Passage given:
- - - -
After successfully uploading the program to the microcontroller, I opened the nRF Connect mobile application and scanned for available Bluetooth devices. I located the device named XIAO_DHT11, and upon connecting to it, I navigated to Client > Unknown Services > Unknown Characteristics, where I was able to view the live temperature and humidity values being transmitted. This process effectively demonstrated real-time wireless data transfer using Bluetooth and allowed for seamless sensor data visualization through a mobile interface.
Secondly, I wrote a program for the ADXL345 accelerometer sensor, interfacing it with the XIAO ESP32-C3 microcontroller using the blue tooth protocol. In this phase of the project, I explored how to capture real-time acceleration data along the X, Y, and Z axes. The ADXL345 is a low-power, high-resolution, 3-axis digital accelerometer, ideal for motion and orientation sensing applications.
Program Code for ADXL345 Accelerometer Sensor
#include < Wire.h>
#include < Adafruit_Sensor.h>
#include < Adafruit_ADXL345_U.h>
#include < BLEDevice.h>
#include < BLEServer.h>
#include < BLEUtils.h>
#include < BLE2902.h>
// BLE Service & Characteristic UUIDs
#define SERVICE_UUID "4fafc201-1fb5-459e-8fcc-c5c9c331914b"
#define CHARACTERISTIC_UUID "beb5483e-36e1-4688-b7f5-ea07361b26a8"
// Accelerometer
Adafruit_ADXL345_Unified accel = Adafruit_ADXL345_Unified(12345);
// BLE stuff
BLECharacteristic *pCharacteristic;
bool deviceConnected = false;
class MyServerCallbacks : public BLEServerCallbacks {
void onConnect(BLEServer* pServer) {
deviceConnected = true;
Serial.println("✅ BLE Client Connected");
}
void onDisconnect(BLEServer* pServer) {
deviceConnected = false;
Serial.println("❌ BLE Client Disconnected");
}
}
>void setup() {
Serial.begin(115200);
delay(1000);
// I2C
Wire.begin(D4, D5);
// Init ADXL345
if (!accel.begin()) {
Serial.println("❌ ADXL345 not found. Check wiring.");
while (1);
}
accel.setRange(ADXL345_RANGE_2_G);
Serial.println("✅ ADXL345 Ready");
// Init BLE
BLEDevice::init("XIAO_ADXL345");
BLEServer *pServer = BLEDevice::createServer();
pServer->setCallbacks(new MyServerCallbacks());
BLEService *pService = pServer->createService(SERVICE_UUID);
pCharacteristic = pService->createCharacteristic(
CHARACTERISTIC_UUID,
BLECharacteristic::PROPERTY_NOTIFY
);
pCharacteristic->addDescriptor(new BLE2902());
pService->start();
pServer->getAdvertising()->start();
Serial.println("🔵 BLE Ready - Waiting for connection...");
}
void loop() {
if (deviceConnected) {
sensors_event_t event;
accel.getEvent(&event);
char data[50];
snprintf(data, sizeof(data), "X: %.2f Y: %.2f Z: %.2f",
event.acceleration.x,
event.acceleration.y,
event.acceleration.z);
Serial.println(data);
pCharacteristic->setValue((uint8_t*)data, strlen(data));
pCharacteristic->notify(); // Send notification to client
delay(500); // Adjust refresh rate
}
}
I developed and uploaded the program using the Arduino IDE, which provided a convenient platform for writing and uploading the code.
- - - -
Recorded information:
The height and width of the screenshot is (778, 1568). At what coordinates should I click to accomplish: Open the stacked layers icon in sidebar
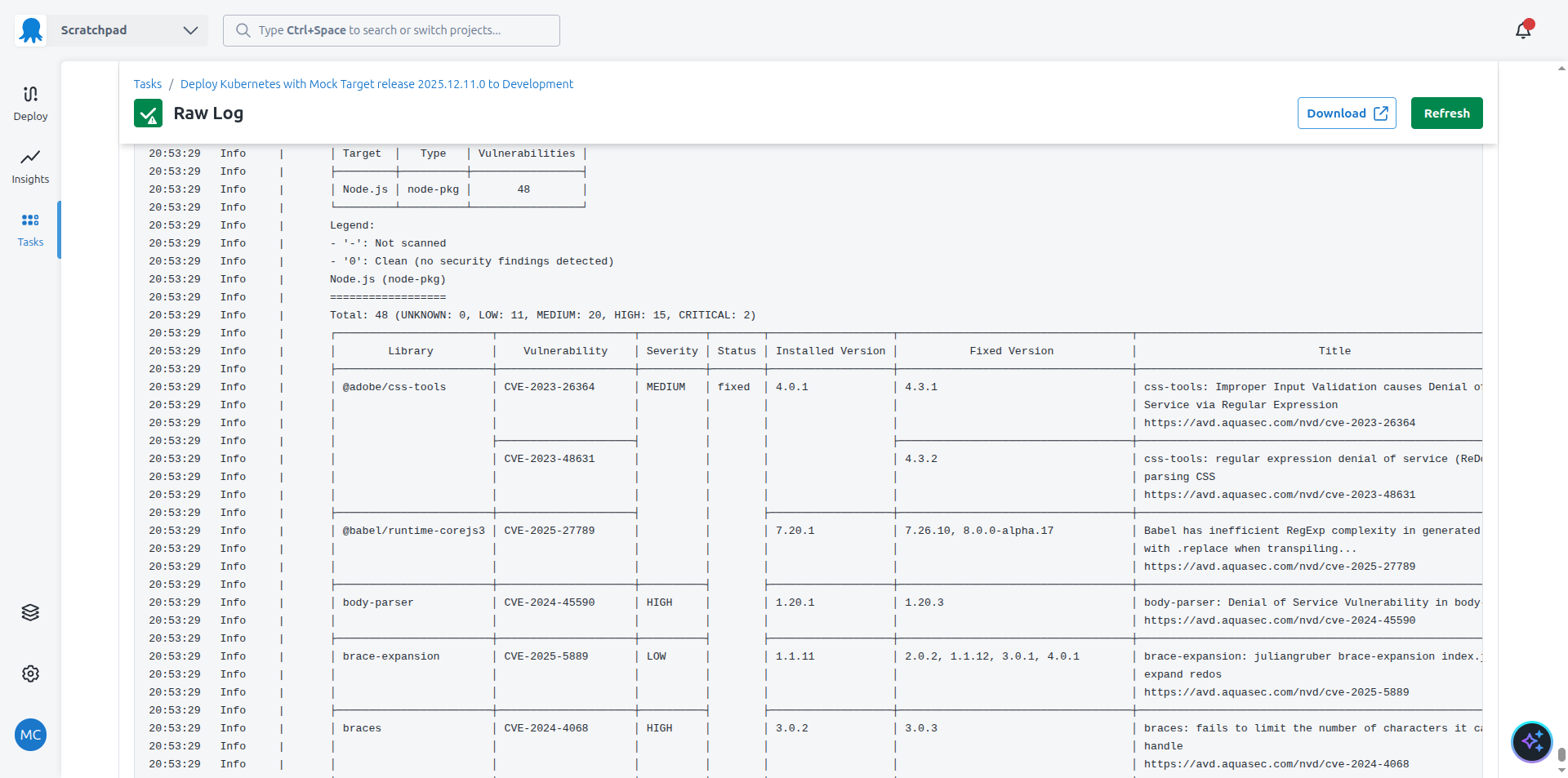(x=30, y=612)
- - - -
Challenges:
[A] In the Bluetooth sensor write-up, which two pins does the accelerometer program pass to Wire.begin for I2C?
[B] Print the section of the Bluetooth sensor write-up that starts at "Secondly, I wrote" and ends at "orientation sensing applications.".

Solutions to the problems:
[A] D4 and D5

[B]
Secondly, I wrote a program for the ADXL345 accelerometer sensor, interfacing it with the XIAO ESP32-C3 microcontroller using the blue tooth protocol. In this phase of the project, I explored how to capture real-time acceleration data along the X, Y, and Z axes. The ADXL345 is a low-power, high-resolution, 3-axis digital accelerometer, ideal for motion and orientation sensing applications.